For another few dollars, you can add an REI magnesium fire-starting tool. Similar to a hotel-sized bar of soap, use the back edge of a knife to scrape off the magnesium shavings, then scrape the sparking insert rapidly next to the shavings to ignite. This compact tool can start hundreds of fires. Estimated Street Price: $6.

12 Reasons To Have A SPOT

1 OP readers tend to be mature individuals with families and responsibilities; they have outgrown the invincibility of the teens and 20s. (What? Me, worry?)
2 You don’t have to be far from the trailhead or your car to have a problem that can quickly become an emergency.
3 You don’t have to be old to experience a medical problem (snake bite).
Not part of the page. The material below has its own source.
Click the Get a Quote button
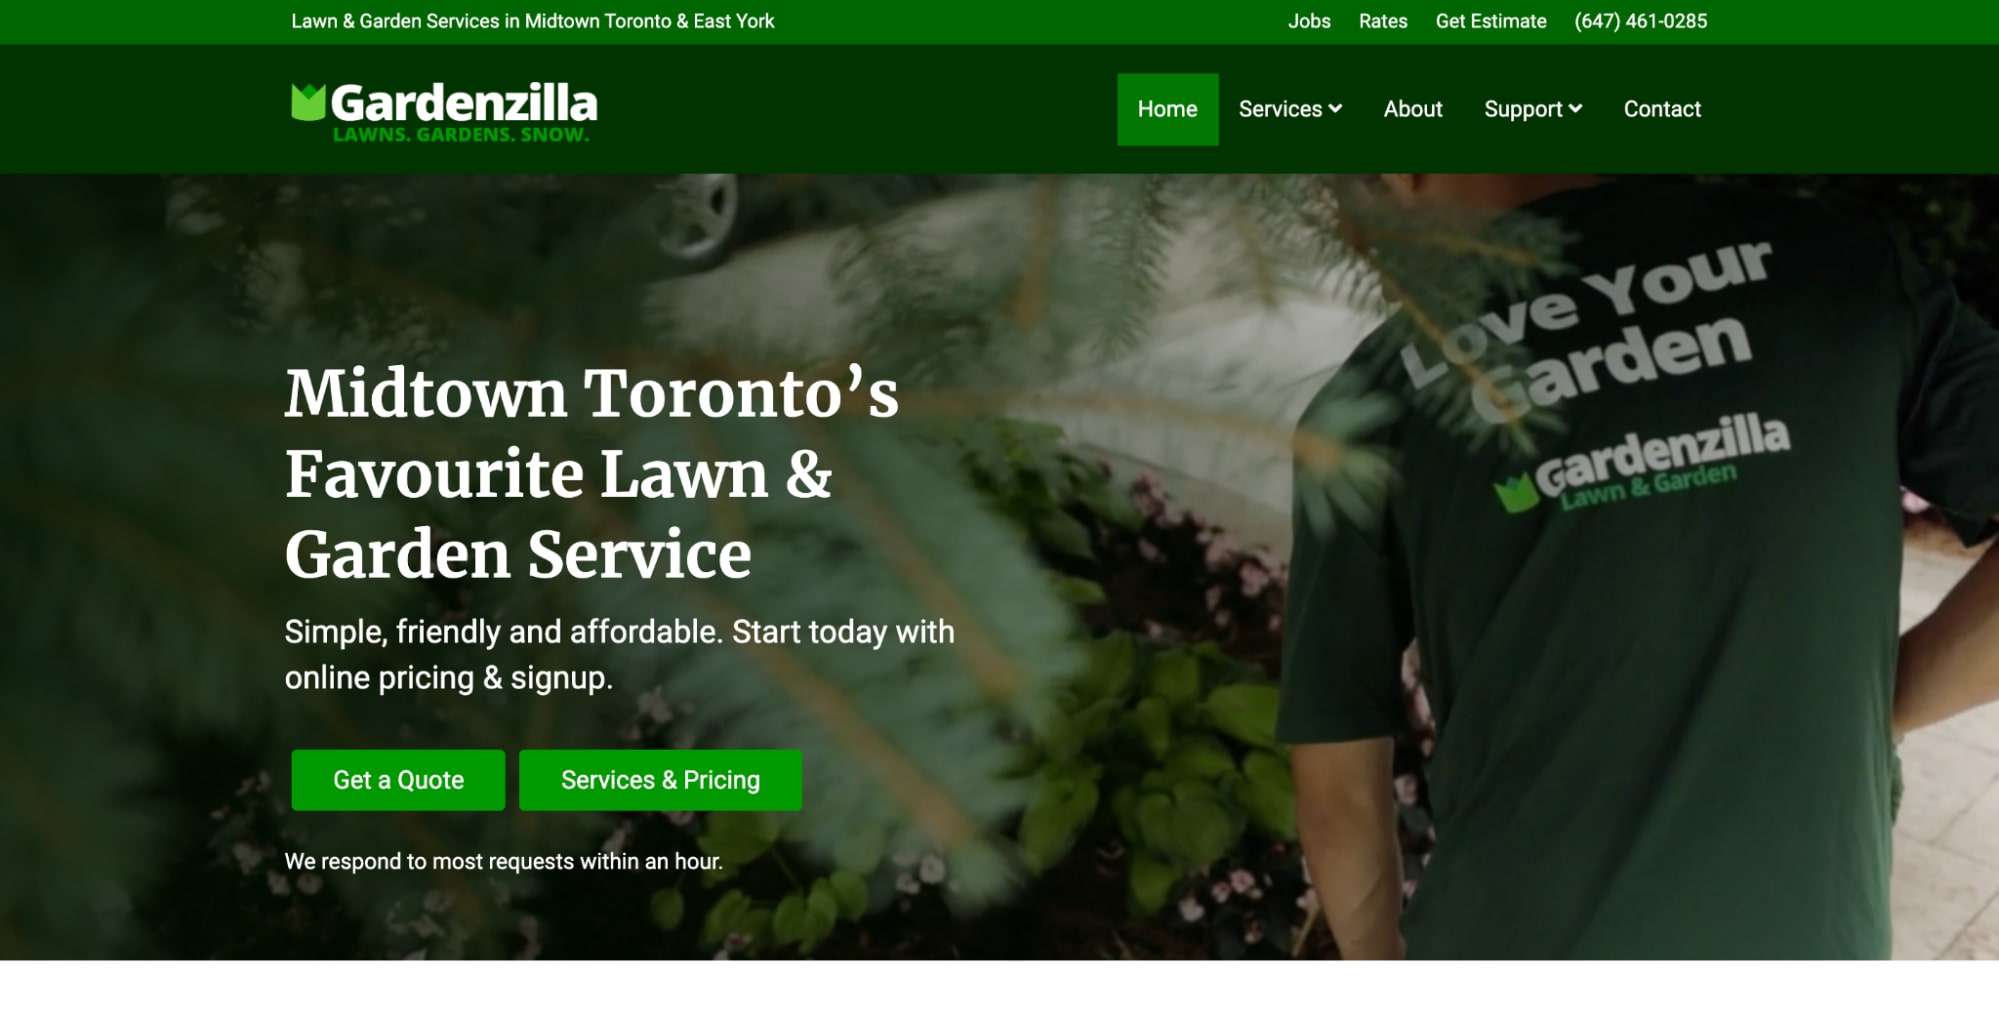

4 Photographers often work alone; photography isn’t a buddy sport.
5 Great photo opportunities are often in remote areas and rugged country.
6 You don’t have to wait for an emergency; loved ones just want to know that you’re okay.
7 If you’re running late, save everyone the trepidation and unnecessary worry.
8 Cell phones have limited range and signal accessibility.
9 You don’t have to be the one with the emergency; you might save the life of someone else. You can be the prepared one.
10 Keep a record of where you’ve been, where the best shots are.
11 Easily share adventure locations with others.
12 The SPOT is only $150, plus service.